Records shown:
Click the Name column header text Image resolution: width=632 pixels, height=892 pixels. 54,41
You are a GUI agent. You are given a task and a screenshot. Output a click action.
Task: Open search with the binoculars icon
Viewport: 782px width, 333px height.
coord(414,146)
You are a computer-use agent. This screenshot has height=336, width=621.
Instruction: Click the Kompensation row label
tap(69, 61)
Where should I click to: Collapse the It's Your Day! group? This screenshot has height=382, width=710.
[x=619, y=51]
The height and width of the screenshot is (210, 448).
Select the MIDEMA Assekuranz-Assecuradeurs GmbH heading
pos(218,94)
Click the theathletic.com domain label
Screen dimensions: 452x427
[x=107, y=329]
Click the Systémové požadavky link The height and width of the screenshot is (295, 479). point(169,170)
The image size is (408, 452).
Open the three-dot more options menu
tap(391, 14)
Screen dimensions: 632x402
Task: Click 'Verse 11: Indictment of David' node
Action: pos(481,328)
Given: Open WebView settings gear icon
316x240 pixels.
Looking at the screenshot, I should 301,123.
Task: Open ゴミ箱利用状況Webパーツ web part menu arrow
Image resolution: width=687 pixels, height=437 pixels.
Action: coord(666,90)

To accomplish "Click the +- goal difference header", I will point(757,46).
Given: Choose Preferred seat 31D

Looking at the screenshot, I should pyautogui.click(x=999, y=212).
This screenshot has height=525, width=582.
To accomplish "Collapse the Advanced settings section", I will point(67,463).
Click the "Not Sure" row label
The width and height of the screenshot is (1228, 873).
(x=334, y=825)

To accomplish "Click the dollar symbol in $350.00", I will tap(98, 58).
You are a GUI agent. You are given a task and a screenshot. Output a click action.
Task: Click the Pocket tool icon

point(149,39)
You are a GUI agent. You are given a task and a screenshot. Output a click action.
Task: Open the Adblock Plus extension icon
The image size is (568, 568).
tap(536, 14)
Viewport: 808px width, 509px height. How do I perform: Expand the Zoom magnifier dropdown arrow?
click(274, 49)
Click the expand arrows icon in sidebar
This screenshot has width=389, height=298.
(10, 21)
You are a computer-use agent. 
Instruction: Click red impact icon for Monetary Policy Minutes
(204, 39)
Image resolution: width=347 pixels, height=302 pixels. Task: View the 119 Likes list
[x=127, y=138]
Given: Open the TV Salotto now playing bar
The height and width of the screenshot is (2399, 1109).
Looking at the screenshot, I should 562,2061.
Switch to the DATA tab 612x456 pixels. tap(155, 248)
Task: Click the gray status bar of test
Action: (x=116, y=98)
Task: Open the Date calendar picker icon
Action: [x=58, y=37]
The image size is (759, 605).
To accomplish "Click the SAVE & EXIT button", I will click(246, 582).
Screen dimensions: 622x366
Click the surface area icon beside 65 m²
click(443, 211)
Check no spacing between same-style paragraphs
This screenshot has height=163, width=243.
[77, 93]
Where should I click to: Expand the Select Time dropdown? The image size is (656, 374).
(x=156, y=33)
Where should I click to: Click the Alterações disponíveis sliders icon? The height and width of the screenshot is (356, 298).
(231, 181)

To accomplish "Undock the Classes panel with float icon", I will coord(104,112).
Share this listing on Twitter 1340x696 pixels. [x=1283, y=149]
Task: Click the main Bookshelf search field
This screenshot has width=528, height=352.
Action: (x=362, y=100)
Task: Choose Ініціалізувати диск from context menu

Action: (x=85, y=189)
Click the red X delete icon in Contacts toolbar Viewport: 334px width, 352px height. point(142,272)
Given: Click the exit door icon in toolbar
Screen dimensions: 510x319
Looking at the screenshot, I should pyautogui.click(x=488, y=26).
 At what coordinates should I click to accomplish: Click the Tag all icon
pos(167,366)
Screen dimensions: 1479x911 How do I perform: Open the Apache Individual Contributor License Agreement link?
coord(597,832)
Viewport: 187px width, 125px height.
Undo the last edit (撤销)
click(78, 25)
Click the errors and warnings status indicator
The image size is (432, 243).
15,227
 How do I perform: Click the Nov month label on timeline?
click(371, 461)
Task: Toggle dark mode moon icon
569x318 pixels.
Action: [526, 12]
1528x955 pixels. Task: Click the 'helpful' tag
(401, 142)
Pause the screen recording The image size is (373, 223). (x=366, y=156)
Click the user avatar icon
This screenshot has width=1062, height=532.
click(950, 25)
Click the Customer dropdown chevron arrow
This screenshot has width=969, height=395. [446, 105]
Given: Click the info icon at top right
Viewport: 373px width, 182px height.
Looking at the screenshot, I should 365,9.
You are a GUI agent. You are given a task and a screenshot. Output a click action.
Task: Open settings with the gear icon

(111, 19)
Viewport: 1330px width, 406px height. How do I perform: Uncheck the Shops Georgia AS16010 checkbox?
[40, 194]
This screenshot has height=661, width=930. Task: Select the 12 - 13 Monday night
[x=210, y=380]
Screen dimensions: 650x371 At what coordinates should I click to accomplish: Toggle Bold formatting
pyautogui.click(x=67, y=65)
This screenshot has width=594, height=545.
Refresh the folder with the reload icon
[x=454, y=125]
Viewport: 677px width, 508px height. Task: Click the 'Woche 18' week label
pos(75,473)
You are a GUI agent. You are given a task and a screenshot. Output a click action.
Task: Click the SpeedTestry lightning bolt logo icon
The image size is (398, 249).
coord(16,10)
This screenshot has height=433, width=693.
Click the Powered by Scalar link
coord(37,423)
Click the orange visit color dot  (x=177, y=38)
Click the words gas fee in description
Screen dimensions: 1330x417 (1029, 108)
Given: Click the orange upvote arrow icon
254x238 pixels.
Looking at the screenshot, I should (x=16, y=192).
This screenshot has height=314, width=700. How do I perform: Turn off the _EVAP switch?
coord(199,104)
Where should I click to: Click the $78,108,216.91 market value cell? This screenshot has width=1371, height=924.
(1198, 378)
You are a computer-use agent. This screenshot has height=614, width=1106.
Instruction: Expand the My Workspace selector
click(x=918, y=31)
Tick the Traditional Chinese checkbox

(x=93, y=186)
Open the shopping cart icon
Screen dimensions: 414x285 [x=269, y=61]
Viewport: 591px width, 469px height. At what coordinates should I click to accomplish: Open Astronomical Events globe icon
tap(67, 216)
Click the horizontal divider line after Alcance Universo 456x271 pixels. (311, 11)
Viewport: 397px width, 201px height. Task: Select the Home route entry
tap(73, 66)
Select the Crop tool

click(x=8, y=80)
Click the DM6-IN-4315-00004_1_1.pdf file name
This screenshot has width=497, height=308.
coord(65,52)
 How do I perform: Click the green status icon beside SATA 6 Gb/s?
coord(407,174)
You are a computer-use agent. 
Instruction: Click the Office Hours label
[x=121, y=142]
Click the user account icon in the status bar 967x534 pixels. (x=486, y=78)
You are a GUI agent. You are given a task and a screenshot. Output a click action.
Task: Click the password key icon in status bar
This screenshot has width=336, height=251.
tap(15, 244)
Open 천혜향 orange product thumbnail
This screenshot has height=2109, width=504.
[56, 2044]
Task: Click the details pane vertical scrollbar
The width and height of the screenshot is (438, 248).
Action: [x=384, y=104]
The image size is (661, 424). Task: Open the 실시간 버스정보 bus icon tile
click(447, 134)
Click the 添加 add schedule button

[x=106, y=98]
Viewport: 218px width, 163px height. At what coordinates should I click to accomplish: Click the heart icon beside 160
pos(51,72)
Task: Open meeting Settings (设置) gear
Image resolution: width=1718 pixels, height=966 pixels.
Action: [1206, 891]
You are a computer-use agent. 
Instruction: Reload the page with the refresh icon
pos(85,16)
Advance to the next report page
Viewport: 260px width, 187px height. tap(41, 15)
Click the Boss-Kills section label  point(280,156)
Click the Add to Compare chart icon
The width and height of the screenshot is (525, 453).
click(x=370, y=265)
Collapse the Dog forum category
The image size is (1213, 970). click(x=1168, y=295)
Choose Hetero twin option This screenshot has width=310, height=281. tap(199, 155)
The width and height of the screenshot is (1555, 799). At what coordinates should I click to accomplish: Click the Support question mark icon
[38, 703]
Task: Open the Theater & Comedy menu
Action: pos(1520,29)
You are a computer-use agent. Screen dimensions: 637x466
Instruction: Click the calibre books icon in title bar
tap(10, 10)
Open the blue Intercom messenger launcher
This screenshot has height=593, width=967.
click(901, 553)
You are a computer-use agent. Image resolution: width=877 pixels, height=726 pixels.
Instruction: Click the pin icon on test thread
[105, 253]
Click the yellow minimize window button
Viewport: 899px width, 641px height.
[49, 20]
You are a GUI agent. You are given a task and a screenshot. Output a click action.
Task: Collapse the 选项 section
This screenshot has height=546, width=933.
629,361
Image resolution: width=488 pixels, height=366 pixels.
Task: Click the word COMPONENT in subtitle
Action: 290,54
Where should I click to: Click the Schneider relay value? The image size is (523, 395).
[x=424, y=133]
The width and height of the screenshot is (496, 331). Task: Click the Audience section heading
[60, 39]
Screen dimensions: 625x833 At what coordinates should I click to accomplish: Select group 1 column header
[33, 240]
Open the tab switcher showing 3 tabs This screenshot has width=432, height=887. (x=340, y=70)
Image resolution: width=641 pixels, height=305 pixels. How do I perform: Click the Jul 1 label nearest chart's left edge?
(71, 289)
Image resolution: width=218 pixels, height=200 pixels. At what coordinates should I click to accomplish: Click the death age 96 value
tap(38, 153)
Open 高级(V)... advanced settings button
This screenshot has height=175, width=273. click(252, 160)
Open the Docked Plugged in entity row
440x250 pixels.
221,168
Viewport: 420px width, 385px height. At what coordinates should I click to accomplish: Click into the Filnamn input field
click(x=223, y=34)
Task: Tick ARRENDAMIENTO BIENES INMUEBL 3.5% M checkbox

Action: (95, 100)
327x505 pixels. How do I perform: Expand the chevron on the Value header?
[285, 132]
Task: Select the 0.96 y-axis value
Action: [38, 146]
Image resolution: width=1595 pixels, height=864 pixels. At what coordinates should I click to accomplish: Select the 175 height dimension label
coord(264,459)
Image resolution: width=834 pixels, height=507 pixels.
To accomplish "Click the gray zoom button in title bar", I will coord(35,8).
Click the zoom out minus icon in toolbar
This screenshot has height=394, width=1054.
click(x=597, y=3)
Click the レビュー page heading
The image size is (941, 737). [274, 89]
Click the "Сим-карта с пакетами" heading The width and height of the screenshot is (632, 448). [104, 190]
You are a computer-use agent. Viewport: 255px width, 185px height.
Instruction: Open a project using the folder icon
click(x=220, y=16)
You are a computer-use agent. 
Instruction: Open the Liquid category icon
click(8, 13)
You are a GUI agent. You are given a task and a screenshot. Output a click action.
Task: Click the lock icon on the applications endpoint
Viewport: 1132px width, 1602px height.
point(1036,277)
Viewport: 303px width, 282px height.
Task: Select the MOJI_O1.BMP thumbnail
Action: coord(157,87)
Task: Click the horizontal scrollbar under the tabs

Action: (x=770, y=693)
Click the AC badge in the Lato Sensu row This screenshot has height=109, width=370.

Your instructions: Give exactly the lines from the one with "Task: Click the horizontal" to the end of the entries, nothing before them.

Reply:
Task: Click the horizontal scrollbar under the tabs

Action: (x=770, y=693)
Click the AC badge in the Lato Sensu row This screenshot has height=109, width=370.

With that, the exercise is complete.